Could you copy every record below exactly as it is written?

-- DATA SHOWN follows --

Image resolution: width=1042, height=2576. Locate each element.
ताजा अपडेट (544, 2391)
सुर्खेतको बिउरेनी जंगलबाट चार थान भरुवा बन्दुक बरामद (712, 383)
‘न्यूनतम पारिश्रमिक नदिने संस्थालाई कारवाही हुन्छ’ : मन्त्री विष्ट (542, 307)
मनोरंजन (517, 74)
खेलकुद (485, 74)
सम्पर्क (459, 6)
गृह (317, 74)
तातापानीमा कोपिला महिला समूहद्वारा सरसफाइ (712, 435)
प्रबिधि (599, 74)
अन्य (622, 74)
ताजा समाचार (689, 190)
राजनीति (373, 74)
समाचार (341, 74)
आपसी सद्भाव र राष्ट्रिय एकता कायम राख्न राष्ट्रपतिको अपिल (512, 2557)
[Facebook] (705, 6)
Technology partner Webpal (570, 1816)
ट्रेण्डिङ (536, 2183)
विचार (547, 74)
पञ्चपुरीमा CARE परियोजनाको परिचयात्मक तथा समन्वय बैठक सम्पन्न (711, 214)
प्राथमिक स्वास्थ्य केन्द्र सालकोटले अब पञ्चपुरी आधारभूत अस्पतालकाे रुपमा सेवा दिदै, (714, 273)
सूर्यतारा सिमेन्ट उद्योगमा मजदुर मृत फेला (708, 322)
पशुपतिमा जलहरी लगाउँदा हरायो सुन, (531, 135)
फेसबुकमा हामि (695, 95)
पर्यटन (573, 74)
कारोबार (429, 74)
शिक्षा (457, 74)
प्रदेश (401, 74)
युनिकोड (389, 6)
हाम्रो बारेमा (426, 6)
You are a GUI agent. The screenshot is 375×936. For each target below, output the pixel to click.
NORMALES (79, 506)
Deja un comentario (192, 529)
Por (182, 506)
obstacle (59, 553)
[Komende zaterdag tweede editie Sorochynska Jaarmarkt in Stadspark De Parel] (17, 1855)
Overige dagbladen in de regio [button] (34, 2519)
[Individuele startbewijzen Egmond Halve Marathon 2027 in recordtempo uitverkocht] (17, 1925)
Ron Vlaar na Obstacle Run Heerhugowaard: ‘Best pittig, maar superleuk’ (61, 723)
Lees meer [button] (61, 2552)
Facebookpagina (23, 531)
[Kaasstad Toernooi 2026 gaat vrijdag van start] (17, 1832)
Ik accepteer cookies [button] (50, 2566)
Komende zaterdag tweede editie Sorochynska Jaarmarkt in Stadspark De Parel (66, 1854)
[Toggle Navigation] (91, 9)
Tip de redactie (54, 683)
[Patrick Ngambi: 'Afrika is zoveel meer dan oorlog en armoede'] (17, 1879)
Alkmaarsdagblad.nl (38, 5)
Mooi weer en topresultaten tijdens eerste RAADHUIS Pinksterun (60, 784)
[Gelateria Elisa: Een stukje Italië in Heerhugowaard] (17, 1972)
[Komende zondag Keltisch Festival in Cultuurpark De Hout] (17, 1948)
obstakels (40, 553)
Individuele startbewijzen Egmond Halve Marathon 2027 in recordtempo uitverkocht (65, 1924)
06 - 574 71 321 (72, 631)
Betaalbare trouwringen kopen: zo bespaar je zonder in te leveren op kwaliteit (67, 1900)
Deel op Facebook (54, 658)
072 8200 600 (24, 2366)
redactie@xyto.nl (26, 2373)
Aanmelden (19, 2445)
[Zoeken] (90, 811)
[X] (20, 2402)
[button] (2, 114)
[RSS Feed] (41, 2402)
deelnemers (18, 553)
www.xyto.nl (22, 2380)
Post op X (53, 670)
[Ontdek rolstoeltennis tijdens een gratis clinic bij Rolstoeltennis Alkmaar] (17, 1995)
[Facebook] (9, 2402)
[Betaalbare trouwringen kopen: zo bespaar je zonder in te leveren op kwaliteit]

-- DATA SHOWN concluded --

● **REPLY TO THE EXERCISE**
Image resolution: width=1042, height=2576. Locate each element.
ताजा अपडेट (544, 2391)
सुर्खेतको बिउरेनी जंगलबाट चार थान भरुवा बन्दुक बरामद (712, 383)
‘न्यूनतम पारिश्रमिक नदिने संस्थालाई कारवाही हुन्छ’ : मन्त्री विष्ट (542, 307)
मनोरंजन (517, 74)
खेलकुद (485, 74)
सम्पर्क (459, 6)
गृह (317, 74)
तातापानीमा कोपिला महिला समूहद्वारा सरसफाइ (712, 435)
प्रबिधि (599, 74)
अन्य (622, 74)
ताजा समाचार (689, 190)
राजनीति (373, 74)
समाचार (341, 74)
आपसी सद्भाव र राष्ट्रिय एकता कायम राख्न राष्ट्रपतिको अपिल (512, 2557)
[Facebook] (705, 6)
Technology partner Webpal (570, 1816)
ट्रेण्डिङ (536, 2183)
विचार (547, 74)
पञ्चपुरीमा CARE परियोजनाको परिचयात्मक तथा समन्वय बैठक सम्पन्न (711, 214)
प्राथमिक स्वास्थ्य केन्द्र सालकोटले अब पञ्चपुरी आधारभूत अस्पतालकाे रुपमा सेवा दिदै, (714, 273)
सूर्यतारा सिमेन्ट उद्योगमा मजदुर मृत फेला (708, 322)
पशुपतिमा जलहरी लगाउँदा हरायो सुन, (531, 135)
फेसबुकमा हामि (695, 95)
पर्यटन (573, 74)
कारोबार (429, 74)
शिक्षा (457, 74)
प्रदेश (401, 74)
युनिकोड (389, 6)
हाम्रो बारेमा (426, 6)
You are a GUI agent. The screenshot is 375×936. For each target below, output the pixel to click.
NORMALES (79, 506)
Deja un comentario (192, 529)
Por (182, 506)
obstacle (59, 553)
[Komende zaterdag tweede editie Sorochynska Jaarmarkt in Stadspark De Parel] (17, 1855)
Overige dagbladen in de regio [button] (34, 2519)
[Individuele startbewijzen Egmond Halve Marathon 2027 in recordtempo uitverkocht] (17, 1925)
Ron Vlaar na Obstacle Run Heerhugowaard: ‘Best pittig, maar superleuk’ (61, 723)
Lees meer [button] (61, 2552)
Facebookpagina (23, 531)
[Kaasstad Toernooi 2026 gaat vrijdag van start] (17, 1832)
Ik accepteer cookies [button] (50, 2566)
Komende zaterdag tweede editie Sorochynska Jaarmarkt in Stadspark De Parel (66, 1854)
[Toggle Navigation] (91, 9)
Tip de redactie (54, 683)
[Patrick Ngambi: 'Afrika is zoveel meer dan oorlog en armoede'] (17, 1879)
Alkmaarsdagblad.nl (38, 5)
Mooi weer en topresultaten tijdens eerste RAADHUIS Pinksterun (60, 784)
[Gelateria Elisa: Een stukje Italië in Heerhugowaard] (17, 1972)
[Komende zondag Keltisch Festival in Cultuurpark De Hout] (17, 1948)
obstakels (40, 553)
Individuele startbewijzen Egmond Halve Marathon 2027 in recordtempo uitverkocht (65, 1924)
06 - 574 71 321 (72, 631)
Betaalbare trouwringen kopen: zo bespaar je zonder in te leveren op kwaliteit (67, 1900)
Deel op Facebook (54, 658)
072 8200 600 (24, 2366)
redactie@xyto.nl (26, 2373)
Aanmelden (19, 2445)
[Zoeken] (90, 811)
[X] (20, 2402)
[button] (2, 114)
[RSS Feed] (41, 2402)
deelnemers (18, 553)
www.xyto.nl (22, 2380)
Post op X (53, 670)
[Ontdek rolstoeltennis tijdens een gratis clinic bij Rolstoeltennis Alkmaar] (17, 1995)
[Facebook] (9, 2402)
[Betaalbare trouwringen kopen: zo bespaar je zonder in te leveren op kwaliteit]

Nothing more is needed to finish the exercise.